The Assad regime is using tanks, jet fighters and helicopter gunships to re-establish control in Damascus and Aleppo. Though severely out gunned, the opposition continues to hang on.

This violence will push more people into opposition to the regime. “Every time there are 15 people killed in a village, 500 additional sympathisers are mobilised, roughly 100 of whom are fighters”, claims the former head of the UN monitoring mission in Syria, General Robert Mood.

Opposition forces now control large areas of the Syrian countryside and in July fighting entered the two largest cities, Damascus and Aleppo.

There are increasing signs that the Assad regime is on the ropes. In early August the prime minister, Riad Hijab, along with two other government ministers joined the 27 generals, government minister and leading diplomats who had already deserted the regime.

Some claimed the regime would never fall without Western military intervention. But once again the Arab masses are showing otherwise.

The bombing inside the national security headquarters in mid-July came as a particular shock to the regime. It killed four leading officials, including the defence minister and Assad’s brother in law. The attack was almost certainly an inside job, showing that opposition to the regime has reached even its inner sanctum.

Brigadier General Manaf Tlass, a commander in the elite republican guard and personal friend of the Assad family, also defected in July. His father was the Syrian defence minister for 30 years. Border posts on the Turkish and Iraqi borders have fallen to opposition forces. Kurdish groups have taken control of numerous towns in western Kurdistan.

Armed revolt

The revolution in Syria is now more of an armed uprising compared to Egypt and Tunisia, where protests and strikes predominated. But it remains a genuine people’s struggle and deserves our support.

It’s been the massive violence of the regime against peaceful protests that’s led people to take up arms. Assad has killed, detained and tortured thousands and pulverised whole suburbs with tanks and artillery. The regime has armed the Shabiha, a thug militia group, to do much of its dirty work. In Houla in May they massacred over 108 people, including 34 women and 49 children.

By July last year there were enough deserters from the army, appalled at being ordered to shoot unarmed civilians, to form the Free Syrian Army along with civilian volunteers. At first they simply protected demonstrations. But the more the regime responded with violence, the more their ranks grew and the revolution took the form of an armed uprising. Even as late as July this year, there were large demonstrations and merchant strikes in Aleppo and Damascus.

But politics and not guns are crucial for determining the outcome. The revolutionaries are making gains because soldiers are deserting the regime and joining the opposition, not the other way round. This means Assad has lost the argument that the opposition are just “terrorists” and part of a foreign conspiracy.

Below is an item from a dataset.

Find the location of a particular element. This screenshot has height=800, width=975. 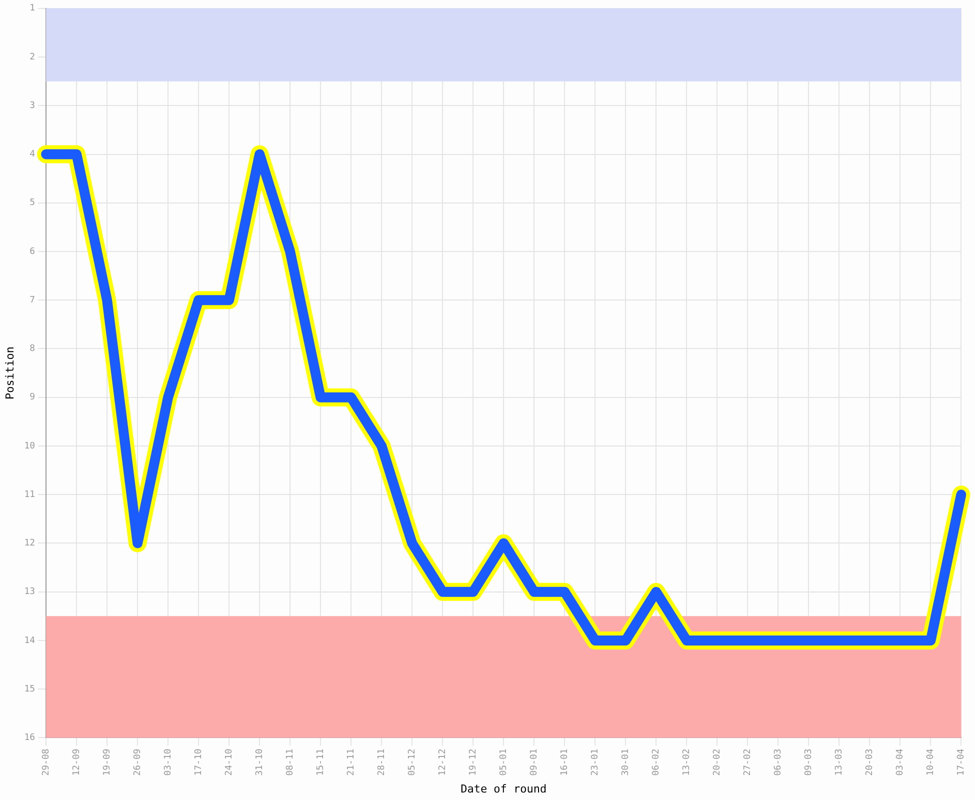

y-tick-label: 16 is located at coordinates (30, 738).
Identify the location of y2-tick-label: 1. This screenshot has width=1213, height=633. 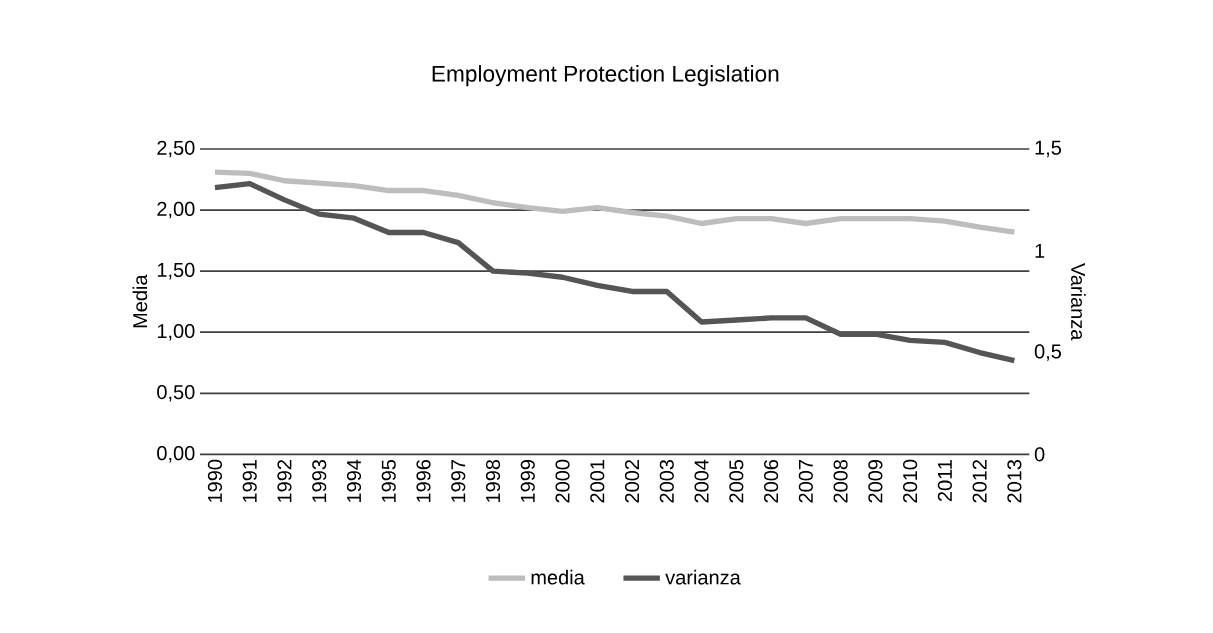
(1040, 250).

Reaching out to the Alawite, Christian and other minorities, too, remains a central political task.

While brute force might allow Assad to retake Damascus and Aleppo, it will be difficult for him to win in the long run. With popular support the insurgents will run a very effective hit-and-run campaign.

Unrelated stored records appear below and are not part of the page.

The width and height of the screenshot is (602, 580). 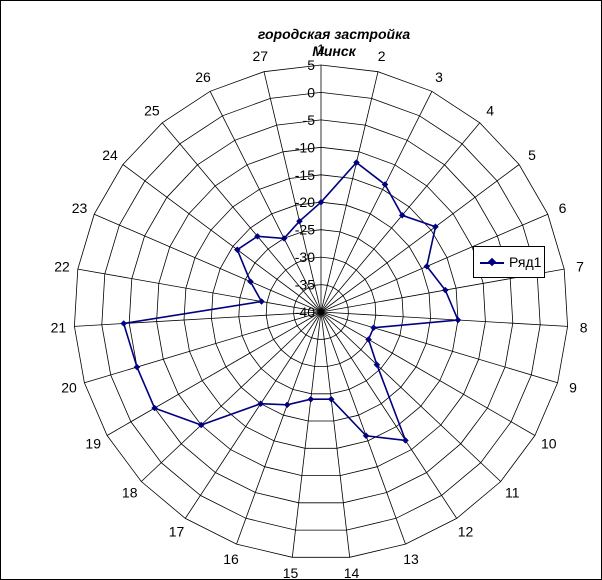 I want to click on tick-label-9: -40, so click(x=305, y=312).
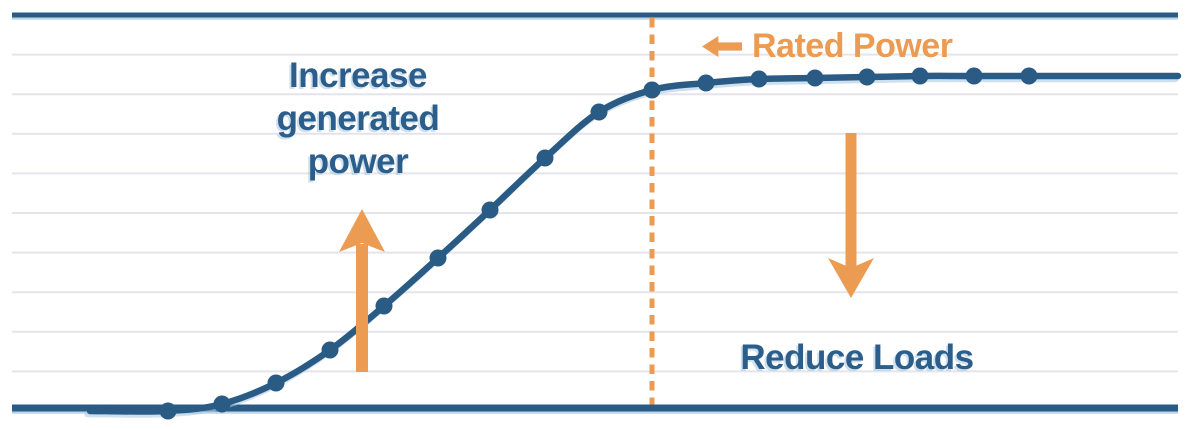 The width and height of the screenshot is (1186, 429). I want to click on increase-label-line2: generated, so click(358, 118).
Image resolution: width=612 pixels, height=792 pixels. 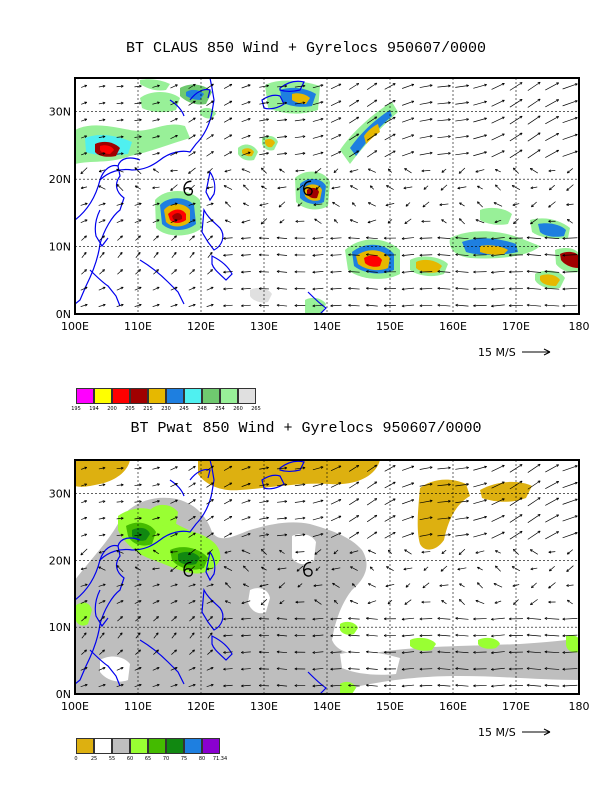 I want to click on colorbar-label: 0, so click(x=76, y=759).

This will take time, however, and that’s a danger. The militarisation of the struggle gives the West the opportunity to use money and arms to influence and shape the opposition.

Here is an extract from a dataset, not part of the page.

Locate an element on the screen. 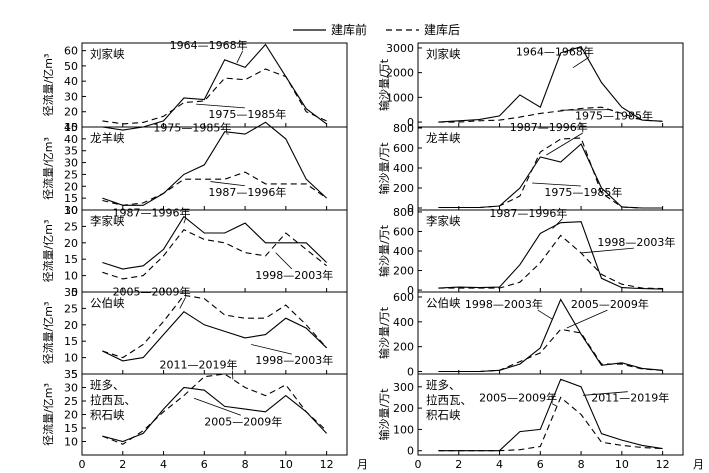 This screenshot has width=709, height=473. y-tick-label: 60 is located at coordinates (71, 52).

The New York Times is already reporting that a, “small number of CIA officers are operating secretly in southern Turkey, helping allies decide which Syrian opposition fighters across the border will receive arms”. Gulf states like Saudi Arabia and Qatar have been funding sections of the rebels. But the fact the rebels remain so poorly armed is evidence the West does not trust them.

The Western powers still hope for a “negotiated transition” to ensure a neo-liberal, and preferably pro-Western, regime emerges. Former UN Secretary-General Kofi Annan has resigned as official negotiator and his “peace plan”, which rested on convincing Assad to step aside, is in tatters.

The West is desperate to maintain as much of his murderous regime intact as possible. According to the Wall Street Journal, US officials have even mooted General Tlass as a replacement for Assad, arguing this, “would help win Russian support for a transition in Damascus because of the Tlass family’s long ties to the Assad regime”.

But whether the West will step up its direct military intervention remains to be seen. If they do it would be a disaster and could lead to the Balkanisation of the whole region as Russia and other regional powers, some with sectarian agendas, join the scramble for influence.

We have to oppose all Western intervention, either in the form of an engineered change at the top, or armed groups with allegiance to the West. The Syrian people must remain in control.